I came of age in the 1980s. This was post second-wave feminism, a time when it was ostensibly possible to be a partner with a corner office, the mom who made homemade treats for the school bake sale, and cooked gourmet entrees for her hottie husband before tantalizing him with Agent Provocateur lingerie every night.
That was what we, the young women of the Decade of Big Hair and Massive Shoulder Pads, were told was our destiny, and, moreover, an entirely reasonable and attainable norm. Even more so, it was the very least to which we could aspire after all of the sacrifices of those magnificent female warriors who paved the way for us. After all, how hard is it to bake a few cupcakes?

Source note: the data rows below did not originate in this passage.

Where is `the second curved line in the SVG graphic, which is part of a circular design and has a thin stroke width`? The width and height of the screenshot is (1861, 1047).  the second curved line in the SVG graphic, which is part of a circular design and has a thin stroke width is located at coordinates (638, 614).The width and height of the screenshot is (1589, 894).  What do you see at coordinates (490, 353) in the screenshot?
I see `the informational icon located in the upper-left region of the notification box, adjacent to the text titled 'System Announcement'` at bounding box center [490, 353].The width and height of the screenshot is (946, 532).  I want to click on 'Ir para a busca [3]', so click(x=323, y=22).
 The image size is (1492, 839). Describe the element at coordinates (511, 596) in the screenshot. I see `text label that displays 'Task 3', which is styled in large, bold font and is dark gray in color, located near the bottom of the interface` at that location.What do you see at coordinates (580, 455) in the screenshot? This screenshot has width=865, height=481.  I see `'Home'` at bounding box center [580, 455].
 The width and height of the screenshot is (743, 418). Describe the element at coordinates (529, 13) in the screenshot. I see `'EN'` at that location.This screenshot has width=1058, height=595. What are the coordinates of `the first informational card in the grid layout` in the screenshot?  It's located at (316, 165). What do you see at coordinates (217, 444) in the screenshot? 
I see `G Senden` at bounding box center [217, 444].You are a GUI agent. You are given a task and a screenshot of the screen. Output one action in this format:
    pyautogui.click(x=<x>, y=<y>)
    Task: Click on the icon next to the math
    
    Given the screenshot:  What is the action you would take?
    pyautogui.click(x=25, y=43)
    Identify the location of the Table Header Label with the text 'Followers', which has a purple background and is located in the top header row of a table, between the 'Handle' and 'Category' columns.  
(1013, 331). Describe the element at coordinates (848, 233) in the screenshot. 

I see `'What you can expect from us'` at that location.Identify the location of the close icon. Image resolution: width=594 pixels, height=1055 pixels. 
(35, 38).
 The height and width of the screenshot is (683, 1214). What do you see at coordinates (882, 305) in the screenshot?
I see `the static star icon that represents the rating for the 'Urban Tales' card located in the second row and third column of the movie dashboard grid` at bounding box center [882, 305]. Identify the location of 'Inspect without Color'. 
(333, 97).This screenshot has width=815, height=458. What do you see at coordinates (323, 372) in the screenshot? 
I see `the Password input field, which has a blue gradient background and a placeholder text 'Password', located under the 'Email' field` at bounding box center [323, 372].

Enter the 1990s. I was a young wife and mother working as an associate at a law firm while my husband was completing his residency. We worked ridiculously long hours, were living on a shoestring budget (residents don’t make much, and there wasn’t much left of my starting associate’s salary after the student loan and day care payments had been made) and had precious little of the “quality time” all the experts told us was all our daughter really needed from us anyway.
Our life looked nothing like what women’s magazines like Glamour and Cosmopolitan told us it should. The closest we ever came to gourmet meals in those days was spaghetti and meatballs with garlic bread. Homemade bake sale items? You’ve got to be kidding me. I was just hoping the other moms wouldn’t judge me for the grocery store mini-muffins I dashed in to buy the morning of with a cranky, miserable toddler on her hip.
As for the sexy lingerie, try granny panties and shape wear designed to hide those extra 15 post pregnancy pounds.
And don’t even talk about oral sex.
I’m 56. My oldest daughter is the parent of a toddler. Are things easier for her, 25 years later?
Is it okay for her to prioritize in favor of relationships and not appearances? Dear lord, I hope so.
With every breath in my body, I hope so.
I hope that she knows that focusing upon what her baby needs is so much more important than a sparkling kitchen and bake sale offerings that look as though they were purchased at a patisserie (although she could certainly make a baked good to rival anything you might find in a Parisian bakery).
I hope she realizes that making the most of her “free time” nurturing her marriage and the deeply loving, healthy relationship she has forged with her daughter is so much more impactful that whatever else one could be doing with one’s time.
Robert Reich, a cabinet member of the Clinton Administration’, once said, “you can have it all, but not at once.” Truer words have never been spoken.
I have had it all, to be sure, but I have had it over a lifetime. I’ve had tons of quality AND quantity time with my children. I have time to focus a large amount of attention on a career I love. I’ve been able to nurture my marriage and have never been happier with my Duck. I’ve gotten to pursue interests and hobbies that have fulfilled my creative ambitions, and I am so grateful that I have been able to travel and exercise and focus on work on my issues.
But I did all of that over the course of 30 years, and not all at once. The gourmet meals line item remains unchecked, but Michael’s got that covered.
The notion of “having it all” was daunting when I was 25; in this day and age, it strikes me as insanity. I hope young women today see the concept for the phony bill of goods women accepted 40 years ago as the standard to which they had to adhere in order for their career ambitions to be acceptable to the men who at that time still ruled most institutions.
I hope young women will be confident enough not to feel as though their choices need to conform to the expectations of anyone other than themselves. I hope they won’t encounter judgment should they decide they don’t want a spouse or a kid or a career outside the home or any combination thereof.
And I hope they know that store-bought bake sale items are perfectly okay.